Exercise. Give back all of the data exactly as written.

[Excerpted data — start]

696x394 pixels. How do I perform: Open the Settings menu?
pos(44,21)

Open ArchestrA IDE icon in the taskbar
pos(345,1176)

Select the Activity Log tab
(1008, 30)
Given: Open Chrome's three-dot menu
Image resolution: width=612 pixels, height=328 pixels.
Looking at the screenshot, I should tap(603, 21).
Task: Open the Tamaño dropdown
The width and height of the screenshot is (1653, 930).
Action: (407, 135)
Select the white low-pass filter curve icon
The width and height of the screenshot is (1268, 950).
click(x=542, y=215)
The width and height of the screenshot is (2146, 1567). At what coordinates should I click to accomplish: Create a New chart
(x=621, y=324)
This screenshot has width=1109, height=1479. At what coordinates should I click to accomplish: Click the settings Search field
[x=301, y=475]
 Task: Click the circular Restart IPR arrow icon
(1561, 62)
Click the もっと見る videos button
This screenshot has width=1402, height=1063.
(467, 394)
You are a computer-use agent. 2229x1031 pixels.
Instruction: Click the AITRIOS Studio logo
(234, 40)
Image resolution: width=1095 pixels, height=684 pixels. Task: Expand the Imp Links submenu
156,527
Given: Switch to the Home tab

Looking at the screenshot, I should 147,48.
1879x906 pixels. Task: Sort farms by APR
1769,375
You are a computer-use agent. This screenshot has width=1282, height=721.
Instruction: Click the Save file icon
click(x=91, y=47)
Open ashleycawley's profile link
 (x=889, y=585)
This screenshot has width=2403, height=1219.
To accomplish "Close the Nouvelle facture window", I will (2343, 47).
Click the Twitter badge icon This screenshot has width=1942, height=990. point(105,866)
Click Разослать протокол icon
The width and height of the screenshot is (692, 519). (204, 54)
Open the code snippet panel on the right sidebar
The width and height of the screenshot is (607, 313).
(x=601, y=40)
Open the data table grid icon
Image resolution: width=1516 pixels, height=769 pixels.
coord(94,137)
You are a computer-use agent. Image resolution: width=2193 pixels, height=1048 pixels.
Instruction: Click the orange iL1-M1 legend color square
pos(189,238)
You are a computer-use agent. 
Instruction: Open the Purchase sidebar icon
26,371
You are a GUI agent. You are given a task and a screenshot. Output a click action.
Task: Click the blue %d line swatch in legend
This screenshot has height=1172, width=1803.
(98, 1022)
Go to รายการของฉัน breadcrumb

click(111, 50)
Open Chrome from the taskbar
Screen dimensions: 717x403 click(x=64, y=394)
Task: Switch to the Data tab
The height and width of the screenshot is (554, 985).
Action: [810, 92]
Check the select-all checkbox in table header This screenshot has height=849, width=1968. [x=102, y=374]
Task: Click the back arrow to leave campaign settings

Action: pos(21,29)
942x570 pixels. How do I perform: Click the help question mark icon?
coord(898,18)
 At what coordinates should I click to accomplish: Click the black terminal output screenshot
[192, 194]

[Excerpted data — finish]

Exercise answer.
696x394 pixels. How do I perform: Open the Settings menu?
pos(44,21)

Open ArchestrA IDE icon in the taskbar
pos(345,1176)

Select the Activity Log tab
(1008, 30)
Given: Open Chrome's three-dot menu
Image resolution: width=612 pixels, height=328 pixels.
Looking at the screenshot, I should tap(603, 21).
Task: Open the Tamaño dropdown
The width and height of the screenshot is (1653, 930).
Action: (407, 135)
Select the white low-pass filter curve icon
The width and height of the screenshot is (1268, 950).
click(x=542, y=215)
The width and height of the screenshot is (2146, 1567). At what coordinates should I click to accomplish: Create a New chart
(x=621, y=324)
This screenshot has width=1109, height=1479. At what coordinates should I click to accomplish: Click the settings Search field
[x=301, y=475]
 Task: Click the circular Restart IPR arrow icon
(1561, 62)
Click the もっと見る videos button
This screenshot has width=1402, height=1063.
(467, 394)
You are a computer-use agent. 2229x1031 pixels.
Instruction: Click the AITRIOS Studio logo
(234, 40)
Image resolution: width=1095 pixels, height=684 pixels. Task: Expand the Imp Links submenu
156,527
Given: Switch to the Home tab

Looking at the screenshot, I should 147,48.
1879x906 pixels. Task: Sort farms by APR
1769,375
You are a computer-use agent. This screenshot has width=1282, height=721.
Instruction: Click the Save file icon
click(x=91, y=47)
Open ashleycawley's profile link
 (x=889, y=585)
This screenshot has width=2403, height=1219.
To accomplish "Close the Nouvelle facture window", I will (2343, 47).
Click the Twitter badge icon This screenshot has width=1942, height=990. point(105,866)
Click Разослать протокол icon
The width and height of the screenshot is (692, 519). (204, 54)
Open the code snippet panel on the right sidebar
The width and height of the screenshot is (607, 313).
(x=601, y=40)
Open the data table grid icon
Image resolution: width=1516 pixels, height=769 pixels.
coord(94,137)
You are a computer-use agent. Image resolution: width=2193 pixels, height=1048 pixels.
Instruction: Click the orange iL1-M1 legend color square
pos(189,238)
You are a computer-use agent. 
Instruction: Open the Purchase sidebar icon
26,371
You are a GUI agent. You are given a task and a screenshot. Output a click action.
Task: Click the blue %d line swatch in legend
This screenshot has height=1172, width=1803.
(98, 1022)
Go to รายการของฉัน breadcrumb

click(111, 50)
Open Chrome from the taskbar
Screen dimensions: 717x403 click(x=64, y=394)
Task: Switch to the Data tab
The height and width of the screenshot is (554, 985).
Action: [810, 92]
Check the select-all checkbox in table header This screenshot has height=849, width=1968. [x=102, y=374]
Task: Click the back arrow to leave campaign settings

Action: pos(21,29)
942x570 pixels. How do I perform: Click the help question mark icon?
coord(898,18)
 At what coordinates should I click to accomplish: Click the black terminal output screenshot
[192, 194]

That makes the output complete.